**What you should do**
Needed from the data below: all lines that contain the word "will".

━━━━━━━━━━━━━━━━━━━━

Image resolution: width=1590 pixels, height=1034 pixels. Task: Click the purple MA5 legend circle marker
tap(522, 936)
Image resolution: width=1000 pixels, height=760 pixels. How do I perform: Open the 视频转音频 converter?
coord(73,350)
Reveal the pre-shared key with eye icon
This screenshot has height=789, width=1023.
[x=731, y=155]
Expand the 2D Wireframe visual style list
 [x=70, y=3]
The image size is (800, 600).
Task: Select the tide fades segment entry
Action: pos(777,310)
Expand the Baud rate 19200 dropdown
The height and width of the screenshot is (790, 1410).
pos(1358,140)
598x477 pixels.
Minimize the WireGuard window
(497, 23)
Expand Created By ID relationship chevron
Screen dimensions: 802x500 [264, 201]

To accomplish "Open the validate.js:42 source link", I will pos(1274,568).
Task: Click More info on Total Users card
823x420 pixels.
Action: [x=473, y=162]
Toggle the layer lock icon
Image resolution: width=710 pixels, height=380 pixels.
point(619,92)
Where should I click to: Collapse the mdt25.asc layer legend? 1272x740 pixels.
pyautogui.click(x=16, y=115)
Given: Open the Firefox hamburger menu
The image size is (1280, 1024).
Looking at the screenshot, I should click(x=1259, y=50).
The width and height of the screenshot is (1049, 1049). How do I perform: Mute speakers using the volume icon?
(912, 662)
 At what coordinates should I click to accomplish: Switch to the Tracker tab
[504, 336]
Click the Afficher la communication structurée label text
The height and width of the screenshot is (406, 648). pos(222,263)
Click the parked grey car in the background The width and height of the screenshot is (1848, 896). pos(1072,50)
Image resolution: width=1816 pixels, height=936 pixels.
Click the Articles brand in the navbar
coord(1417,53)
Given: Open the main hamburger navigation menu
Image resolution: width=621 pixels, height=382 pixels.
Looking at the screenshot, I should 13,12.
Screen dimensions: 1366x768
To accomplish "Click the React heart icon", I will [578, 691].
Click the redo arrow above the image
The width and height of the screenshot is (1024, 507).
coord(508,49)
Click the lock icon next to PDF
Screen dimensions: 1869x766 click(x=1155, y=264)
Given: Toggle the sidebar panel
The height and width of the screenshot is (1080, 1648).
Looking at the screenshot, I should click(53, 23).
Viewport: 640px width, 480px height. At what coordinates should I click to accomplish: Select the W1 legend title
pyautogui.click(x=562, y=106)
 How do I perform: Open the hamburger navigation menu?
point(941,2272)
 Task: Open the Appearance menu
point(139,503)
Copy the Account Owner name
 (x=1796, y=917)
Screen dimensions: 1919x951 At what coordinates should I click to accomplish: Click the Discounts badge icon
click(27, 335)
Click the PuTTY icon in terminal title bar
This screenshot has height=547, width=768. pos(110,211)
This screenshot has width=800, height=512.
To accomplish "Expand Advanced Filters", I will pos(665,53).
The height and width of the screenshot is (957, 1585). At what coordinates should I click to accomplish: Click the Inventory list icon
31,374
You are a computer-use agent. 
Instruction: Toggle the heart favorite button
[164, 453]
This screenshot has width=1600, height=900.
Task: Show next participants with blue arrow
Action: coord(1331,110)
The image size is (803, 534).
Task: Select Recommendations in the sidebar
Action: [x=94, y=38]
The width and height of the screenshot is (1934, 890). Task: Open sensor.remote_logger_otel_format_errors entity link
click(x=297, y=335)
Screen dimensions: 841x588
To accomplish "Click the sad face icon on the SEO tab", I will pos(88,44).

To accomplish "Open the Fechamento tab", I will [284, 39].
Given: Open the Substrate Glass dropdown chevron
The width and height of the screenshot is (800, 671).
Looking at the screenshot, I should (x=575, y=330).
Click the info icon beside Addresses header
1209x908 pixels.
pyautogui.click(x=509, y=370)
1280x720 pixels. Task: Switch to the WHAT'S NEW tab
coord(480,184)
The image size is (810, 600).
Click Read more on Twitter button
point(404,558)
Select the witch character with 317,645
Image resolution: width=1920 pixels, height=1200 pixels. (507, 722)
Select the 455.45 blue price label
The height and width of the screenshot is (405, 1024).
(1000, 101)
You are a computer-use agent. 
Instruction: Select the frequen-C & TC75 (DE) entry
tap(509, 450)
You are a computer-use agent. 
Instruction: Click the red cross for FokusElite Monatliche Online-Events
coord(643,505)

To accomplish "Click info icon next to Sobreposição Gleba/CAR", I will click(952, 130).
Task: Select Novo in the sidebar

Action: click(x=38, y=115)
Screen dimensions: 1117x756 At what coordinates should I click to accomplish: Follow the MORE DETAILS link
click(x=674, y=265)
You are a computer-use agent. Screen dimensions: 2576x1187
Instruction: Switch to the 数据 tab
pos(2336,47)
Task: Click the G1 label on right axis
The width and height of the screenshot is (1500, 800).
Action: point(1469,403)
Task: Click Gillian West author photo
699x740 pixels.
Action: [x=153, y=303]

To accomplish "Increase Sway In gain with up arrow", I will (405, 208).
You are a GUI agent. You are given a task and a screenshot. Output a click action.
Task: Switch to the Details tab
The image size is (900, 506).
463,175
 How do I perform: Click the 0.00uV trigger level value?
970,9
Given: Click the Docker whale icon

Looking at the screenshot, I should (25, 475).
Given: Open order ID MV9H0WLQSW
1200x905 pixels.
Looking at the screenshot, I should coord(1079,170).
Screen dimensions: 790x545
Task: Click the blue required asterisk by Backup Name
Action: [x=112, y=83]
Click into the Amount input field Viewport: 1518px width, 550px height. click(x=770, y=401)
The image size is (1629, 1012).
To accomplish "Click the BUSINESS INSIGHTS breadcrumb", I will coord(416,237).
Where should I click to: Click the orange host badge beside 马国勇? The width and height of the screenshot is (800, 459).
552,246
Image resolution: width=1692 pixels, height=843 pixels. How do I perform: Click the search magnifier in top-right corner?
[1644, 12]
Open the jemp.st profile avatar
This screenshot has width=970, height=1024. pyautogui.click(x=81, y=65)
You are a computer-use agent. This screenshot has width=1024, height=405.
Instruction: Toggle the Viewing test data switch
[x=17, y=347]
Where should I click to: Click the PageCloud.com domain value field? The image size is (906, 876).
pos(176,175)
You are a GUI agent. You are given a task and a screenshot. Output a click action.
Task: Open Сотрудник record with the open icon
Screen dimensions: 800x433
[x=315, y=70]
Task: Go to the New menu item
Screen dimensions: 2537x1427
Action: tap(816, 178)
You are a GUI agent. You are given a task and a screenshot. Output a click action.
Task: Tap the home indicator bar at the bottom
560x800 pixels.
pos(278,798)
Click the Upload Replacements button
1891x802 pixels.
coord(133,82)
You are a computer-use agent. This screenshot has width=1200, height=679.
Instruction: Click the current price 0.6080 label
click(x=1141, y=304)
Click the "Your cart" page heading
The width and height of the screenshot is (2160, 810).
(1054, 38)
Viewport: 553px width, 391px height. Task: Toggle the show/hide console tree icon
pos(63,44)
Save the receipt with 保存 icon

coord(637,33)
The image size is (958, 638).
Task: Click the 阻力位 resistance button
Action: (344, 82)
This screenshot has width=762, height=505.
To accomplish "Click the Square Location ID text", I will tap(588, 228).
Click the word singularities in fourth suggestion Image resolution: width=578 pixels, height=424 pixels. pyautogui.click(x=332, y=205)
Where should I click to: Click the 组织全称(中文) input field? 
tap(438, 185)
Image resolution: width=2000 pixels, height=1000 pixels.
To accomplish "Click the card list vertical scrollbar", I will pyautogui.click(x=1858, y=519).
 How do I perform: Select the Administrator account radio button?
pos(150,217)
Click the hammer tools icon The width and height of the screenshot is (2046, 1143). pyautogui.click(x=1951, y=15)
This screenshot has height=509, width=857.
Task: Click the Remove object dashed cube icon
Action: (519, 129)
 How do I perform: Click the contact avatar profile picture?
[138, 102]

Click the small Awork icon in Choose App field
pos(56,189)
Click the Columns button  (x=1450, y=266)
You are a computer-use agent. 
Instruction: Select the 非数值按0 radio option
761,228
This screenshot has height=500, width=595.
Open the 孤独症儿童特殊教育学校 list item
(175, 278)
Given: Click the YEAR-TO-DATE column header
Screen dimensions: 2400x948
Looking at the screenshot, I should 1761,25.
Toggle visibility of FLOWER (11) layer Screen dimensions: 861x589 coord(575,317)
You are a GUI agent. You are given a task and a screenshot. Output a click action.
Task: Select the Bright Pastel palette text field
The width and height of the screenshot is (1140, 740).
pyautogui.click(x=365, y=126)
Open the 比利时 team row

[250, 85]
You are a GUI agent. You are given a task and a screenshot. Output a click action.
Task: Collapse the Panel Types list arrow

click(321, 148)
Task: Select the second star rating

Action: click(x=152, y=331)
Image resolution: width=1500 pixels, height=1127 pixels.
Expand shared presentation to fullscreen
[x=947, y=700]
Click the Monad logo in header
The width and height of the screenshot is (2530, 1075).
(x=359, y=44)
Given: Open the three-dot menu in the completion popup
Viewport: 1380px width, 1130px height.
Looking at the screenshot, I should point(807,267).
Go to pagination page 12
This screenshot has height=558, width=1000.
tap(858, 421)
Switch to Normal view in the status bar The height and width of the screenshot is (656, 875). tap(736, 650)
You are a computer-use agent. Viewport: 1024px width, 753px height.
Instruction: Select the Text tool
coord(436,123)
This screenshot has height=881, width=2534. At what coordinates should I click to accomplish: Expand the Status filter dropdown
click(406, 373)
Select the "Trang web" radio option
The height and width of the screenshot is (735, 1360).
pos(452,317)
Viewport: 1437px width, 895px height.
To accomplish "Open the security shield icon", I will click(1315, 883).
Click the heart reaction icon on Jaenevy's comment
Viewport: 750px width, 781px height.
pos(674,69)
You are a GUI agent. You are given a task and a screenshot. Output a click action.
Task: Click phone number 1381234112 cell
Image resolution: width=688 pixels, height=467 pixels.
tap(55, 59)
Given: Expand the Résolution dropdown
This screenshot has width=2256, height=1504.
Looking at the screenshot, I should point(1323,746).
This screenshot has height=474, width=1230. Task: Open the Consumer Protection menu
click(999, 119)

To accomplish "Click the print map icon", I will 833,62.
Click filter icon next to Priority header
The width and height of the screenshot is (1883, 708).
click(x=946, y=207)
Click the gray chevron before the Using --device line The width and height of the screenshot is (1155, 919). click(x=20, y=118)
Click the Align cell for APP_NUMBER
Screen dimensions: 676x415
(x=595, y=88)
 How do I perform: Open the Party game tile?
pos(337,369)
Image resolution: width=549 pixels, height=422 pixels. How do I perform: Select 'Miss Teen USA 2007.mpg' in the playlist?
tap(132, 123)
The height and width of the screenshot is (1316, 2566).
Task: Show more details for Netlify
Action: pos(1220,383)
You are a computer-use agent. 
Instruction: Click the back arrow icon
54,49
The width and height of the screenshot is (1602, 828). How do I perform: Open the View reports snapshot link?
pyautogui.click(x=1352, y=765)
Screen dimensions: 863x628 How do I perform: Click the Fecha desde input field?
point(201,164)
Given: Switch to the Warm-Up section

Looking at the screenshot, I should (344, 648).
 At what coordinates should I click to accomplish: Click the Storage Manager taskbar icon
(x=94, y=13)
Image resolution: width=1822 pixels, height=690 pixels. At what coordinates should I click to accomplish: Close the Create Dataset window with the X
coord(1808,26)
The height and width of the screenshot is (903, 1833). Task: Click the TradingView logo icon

━━━━━━━━━━━━━━━━━━━━

**Answer to the problem**
To accomplish "Open the validate.js:42 source link", I will pos(1274,568).
To accomplish "Click the React heart icon", I will [578, 691].
To accomplish "Expand Advanced Filters", I will pos(665,53).
To accomplish "Click the sad face icon on the SEO tab", I will pos(88,44).
To accomplish "Open the Fechamento tab", I will [284, 39].
To accomplish "Click info icon next to Sobreposição Gleba/CAR", I will click(952, 130).
To accomplish "Increase Sway In gain with up arrow", I will (405, 208).
To accomplish "Click the BUSINESS INSIGHTS breadcrumb", I will coord(416,237).
To accomplish "Click the Square Location ID text", I will tap(588, 228).
To accomplish "Click the card list vertical scrollbar", I will pyautogui.click(x=1858, y=519).
To accomplish "Open the security shield icon", I will click(1315, 883).
To accomplish "Click the print map icon", I will 833,62.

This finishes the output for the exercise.